» SUPPLIED DATA

○ ○ ○

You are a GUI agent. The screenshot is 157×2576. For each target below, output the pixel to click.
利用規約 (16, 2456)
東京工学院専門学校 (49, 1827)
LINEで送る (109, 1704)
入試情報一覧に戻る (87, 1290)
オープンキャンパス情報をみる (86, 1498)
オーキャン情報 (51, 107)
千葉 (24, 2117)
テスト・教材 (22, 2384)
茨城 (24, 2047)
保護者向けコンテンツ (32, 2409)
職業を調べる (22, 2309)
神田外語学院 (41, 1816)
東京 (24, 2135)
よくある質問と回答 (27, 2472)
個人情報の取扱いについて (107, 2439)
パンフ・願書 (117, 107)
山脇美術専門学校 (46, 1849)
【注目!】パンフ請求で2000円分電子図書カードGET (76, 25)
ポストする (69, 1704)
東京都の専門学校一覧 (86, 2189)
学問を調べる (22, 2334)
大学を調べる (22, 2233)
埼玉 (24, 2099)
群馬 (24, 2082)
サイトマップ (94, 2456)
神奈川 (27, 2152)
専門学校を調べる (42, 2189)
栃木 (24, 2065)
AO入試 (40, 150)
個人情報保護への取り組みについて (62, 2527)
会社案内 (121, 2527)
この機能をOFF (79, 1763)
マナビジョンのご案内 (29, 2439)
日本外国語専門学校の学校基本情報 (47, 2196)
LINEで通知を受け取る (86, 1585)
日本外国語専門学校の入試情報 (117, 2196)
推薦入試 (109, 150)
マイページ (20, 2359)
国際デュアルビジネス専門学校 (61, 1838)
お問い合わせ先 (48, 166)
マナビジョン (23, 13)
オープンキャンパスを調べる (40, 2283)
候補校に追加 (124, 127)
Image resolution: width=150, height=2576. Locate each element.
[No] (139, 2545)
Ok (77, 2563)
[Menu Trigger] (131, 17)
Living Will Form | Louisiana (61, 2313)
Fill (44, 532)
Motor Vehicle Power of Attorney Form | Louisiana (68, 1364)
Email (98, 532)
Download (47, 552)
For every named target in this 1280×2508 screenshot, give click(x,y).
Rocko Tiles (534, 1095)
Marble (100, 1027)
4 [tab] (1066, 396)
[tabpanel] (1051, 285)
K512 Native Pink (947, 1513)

○ ○ ○

» YOUR TASK
Within the material above, show every line that includes "Form".

» REPLY
Living Will Form | Louisiana (61, 2313)
Motor Vehicle Power of Attorney Form | Louisiana (68, 1364)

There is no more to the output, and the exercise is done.